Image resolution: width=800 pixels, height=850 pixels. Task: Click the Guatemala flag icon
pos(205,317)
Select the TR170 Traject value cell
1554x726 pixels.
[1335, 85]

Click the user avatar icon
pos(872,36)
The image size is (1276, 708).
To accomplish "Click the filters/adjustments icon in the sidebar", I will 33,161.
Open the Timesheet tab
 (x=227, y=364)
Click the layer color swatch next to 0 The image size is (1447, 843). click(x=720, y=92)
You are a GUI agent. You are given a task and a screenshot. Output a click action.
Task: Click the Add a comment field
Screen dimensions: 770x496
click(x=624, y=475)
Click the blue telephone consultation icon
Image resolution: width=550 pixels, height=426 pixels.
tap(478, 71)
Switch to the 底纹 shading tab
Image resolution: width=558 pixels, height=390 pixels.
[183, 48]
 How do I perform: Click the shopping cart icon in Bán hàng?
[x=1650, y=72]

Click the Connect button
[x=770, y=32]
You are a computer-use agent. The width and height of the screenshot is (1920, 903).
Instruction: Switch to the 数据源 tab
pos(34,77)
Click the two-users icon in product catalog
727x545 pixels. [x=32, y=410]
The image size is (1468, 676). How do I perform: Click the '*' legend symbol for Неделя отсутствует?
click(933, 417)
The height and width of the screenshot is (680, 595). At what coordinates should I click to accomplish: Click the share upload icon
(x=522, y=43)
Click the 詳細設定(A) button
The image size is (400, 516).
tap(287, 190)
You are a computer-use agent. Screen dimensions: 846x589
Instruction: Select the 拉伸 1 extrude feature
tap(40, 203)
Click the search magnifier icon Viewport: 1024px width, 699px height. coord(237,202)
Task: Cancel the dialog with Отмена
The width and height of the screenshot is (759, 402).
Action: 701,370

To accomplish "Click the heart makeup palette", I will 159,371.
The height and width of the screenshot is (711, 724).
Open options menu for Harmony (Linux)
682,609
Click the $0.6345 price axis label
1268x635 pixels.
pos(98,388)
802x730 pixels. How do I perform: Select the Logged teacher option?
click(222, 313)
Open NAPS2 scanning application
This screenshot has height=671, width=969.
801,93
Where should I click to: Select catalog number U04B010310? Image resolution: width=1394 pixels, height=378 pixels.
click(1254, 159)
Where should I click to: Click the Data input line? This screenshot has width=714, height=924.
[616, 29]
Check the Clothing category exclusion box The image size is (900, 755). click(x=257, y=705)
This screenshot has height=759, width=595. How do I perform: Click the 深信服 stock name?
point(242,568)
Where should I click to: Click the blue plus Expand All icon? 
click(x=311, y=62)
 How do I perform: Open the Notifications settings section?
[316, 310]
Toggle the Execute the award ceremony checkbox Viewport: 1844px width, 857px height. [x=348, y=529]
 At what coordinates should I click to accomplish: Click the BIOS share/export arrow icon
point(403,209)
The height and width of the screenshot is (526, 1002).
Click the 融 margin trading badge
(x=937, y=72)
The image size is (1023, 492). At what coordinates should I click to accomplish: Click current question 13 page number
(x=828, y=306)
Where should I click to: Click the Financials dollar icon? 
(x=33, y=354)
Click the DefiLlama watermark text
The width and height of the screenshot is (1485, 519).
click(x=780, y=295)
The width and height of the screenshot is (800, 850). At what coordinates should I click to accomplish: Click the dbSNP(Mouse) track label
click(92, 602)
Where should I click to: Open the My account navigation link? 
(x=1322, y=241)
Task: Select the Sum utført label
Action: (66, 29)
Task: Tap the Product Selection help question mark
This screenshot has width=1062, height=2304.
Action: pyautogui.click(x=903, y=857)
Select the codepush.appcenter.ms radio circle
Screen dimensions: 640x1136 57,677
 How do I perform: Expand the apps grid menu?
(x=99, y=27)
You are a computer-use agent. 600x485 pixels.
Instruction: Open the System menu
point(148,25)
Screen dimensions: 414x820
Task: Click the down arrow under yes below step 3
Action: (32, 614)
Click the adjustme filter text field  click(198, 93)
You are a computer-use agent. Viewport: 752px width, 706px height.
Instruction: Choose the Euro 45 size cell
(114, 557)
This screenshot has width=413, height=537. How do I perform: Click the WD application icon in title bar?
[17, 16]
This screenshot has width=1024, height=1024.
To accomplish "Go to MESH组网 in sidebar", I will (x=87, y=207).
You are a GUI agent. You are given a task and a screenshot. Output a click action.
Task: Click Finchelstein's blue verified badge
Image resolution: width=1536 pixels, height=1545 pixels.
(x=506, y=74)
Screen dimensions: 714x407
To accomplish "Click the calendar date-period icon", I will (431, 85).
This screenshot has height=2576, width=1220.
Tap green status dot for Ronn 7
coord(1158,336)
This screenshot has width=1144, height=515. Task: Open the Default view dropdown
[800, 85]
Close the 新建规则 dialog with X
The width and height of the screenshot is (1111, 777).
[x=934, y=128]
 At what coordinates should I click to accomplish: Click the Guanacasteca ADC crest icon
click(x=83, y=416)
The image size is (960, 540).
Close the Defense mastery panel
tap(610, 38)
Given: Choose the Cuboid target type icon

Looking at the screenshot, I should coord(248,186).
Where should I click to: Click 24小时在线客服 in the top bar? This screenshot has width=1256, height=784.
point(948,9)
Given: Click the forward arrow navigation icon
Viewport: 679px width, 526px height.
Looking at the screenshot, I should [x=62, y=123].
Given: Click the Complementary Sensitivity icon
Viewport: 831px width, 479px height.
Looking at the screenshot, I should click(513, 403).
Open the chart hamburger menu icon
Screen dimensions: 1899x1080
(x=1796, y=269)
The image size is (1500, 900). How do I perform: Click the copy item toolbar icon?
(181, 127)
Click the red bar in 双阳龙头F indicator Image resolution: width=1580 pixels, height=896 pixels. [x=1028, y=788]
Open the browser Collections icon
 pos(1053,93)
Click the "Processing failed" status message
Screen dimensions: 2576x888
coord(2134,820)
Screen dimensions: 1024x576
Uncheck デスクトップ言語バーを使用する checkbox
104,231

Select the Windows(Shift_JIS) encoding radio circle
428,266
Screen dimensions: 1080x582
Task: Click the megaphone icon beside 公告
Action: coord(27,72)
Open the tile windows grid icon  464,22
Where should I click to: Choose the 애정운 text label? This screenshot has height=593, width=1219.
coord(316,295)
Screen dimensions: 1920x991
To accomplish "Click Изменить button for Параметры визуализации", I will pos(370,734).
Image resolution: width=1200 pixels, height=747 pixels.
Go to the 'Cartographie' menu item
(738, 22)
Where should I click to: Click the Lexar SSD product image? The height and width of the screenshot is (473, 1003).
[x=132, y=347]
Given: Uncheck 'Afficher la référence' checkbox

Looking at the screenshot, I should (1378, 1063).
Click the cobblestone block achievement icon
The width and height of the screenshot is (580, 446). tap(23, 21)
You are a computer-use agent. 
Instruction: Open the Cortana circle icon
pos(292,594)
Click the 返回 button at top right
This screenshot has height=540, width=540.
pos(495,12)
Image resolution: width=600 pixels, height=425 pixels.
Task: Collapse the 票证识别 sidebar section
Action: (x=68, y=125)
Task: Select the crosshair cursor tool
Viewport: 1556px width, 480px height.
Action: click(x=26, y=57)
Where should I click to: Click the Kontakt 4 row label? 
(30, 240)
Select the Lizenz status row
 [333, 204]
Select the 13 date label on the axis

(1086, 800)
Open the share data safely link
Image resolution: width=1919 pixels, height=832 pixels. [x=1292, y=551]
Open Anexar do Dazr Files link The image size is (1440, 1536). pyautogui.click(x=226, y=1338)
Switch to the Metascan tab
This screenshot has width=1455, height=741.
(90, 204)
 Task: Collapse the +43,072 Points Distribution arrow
================================
Go through the listing above, and whenever a line holds the word "with", copy it.

Task: Cancel the dialog with Отмена
Close the 新建规则 dialog with X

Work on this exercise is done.